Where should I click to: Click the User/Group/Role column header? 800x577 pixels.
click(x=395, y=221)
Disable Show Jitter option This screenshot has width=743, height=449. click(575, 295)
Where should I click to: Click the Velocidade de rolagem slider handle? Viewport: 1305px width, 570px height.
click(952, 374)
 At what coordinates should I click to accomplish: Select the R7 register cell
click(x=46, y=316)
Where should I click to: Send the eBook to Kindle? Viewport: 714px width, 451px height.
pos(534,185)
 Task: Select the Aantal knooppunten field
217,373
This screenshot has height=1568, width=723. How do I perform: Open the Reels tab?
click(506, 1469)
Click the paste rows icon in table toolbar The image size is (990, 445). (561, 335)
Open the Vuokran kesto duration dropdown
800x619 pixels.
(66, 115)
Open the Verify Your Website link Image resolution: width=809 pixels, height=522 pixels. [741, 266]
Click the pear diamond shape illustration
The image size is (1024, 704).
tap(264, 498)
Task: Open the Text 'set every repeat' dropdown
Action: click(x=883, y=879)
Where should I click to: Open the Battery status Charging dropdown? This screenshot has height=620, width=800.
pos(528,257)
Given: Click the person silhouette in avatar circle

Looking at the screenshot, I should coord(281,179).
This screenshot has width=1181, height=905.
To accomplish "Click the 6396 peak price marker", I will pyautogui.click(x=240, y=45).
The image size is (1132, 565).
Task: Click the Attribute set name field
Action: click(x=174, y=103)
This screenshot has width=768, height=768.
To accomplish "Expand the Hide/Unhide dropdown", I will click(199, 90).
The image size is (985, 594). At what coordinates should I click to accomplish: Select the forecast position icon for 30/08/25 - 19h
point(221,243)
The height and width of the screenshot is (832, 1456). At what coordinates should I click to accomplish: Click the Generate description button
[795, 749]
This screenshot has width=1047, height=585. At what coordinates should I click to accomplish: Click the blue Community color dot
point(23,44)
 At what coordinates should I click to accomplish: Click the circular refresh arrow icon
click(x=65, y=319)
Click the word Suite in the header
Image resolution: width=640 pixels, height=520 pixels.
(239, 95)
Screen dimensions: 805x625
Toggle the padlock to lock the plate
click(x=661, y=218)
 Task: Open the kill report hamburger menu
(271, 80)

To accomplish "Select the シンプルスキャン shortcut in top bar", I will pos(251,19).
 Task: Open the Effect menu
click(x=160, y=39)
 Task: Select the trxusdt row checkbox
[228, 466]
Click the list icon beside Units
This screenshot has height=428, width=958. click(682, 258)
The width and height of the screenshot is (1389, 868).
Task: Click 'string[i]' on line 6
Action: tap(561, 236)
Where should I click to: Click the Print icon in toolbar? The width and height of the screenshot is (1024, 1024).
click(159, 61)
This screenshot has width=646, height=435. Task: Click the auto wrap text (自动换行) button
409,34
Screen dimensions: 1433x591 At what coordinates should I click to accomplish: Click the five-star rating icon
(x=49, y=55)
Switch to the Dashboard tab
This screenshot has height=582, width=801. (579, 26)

════════════════════

▶ **Work task**: The lines from the one holding "This screenshot has width=646, height=435." through the end of the listing above are to be written out exactly, both ends included, and no others.

▶ **Result of the task**:
This screenshot has width=646, height=435. Task: Click the auto wrap text (自动换行) button
409,34
Screen dimensions: 1433x591 At what coordinates should I click to accomplish: Click the five-star rating icon
(x=49, y=55)
Switch to the Dashboard tab
This screenshot has height=582, width=801. (579, 26)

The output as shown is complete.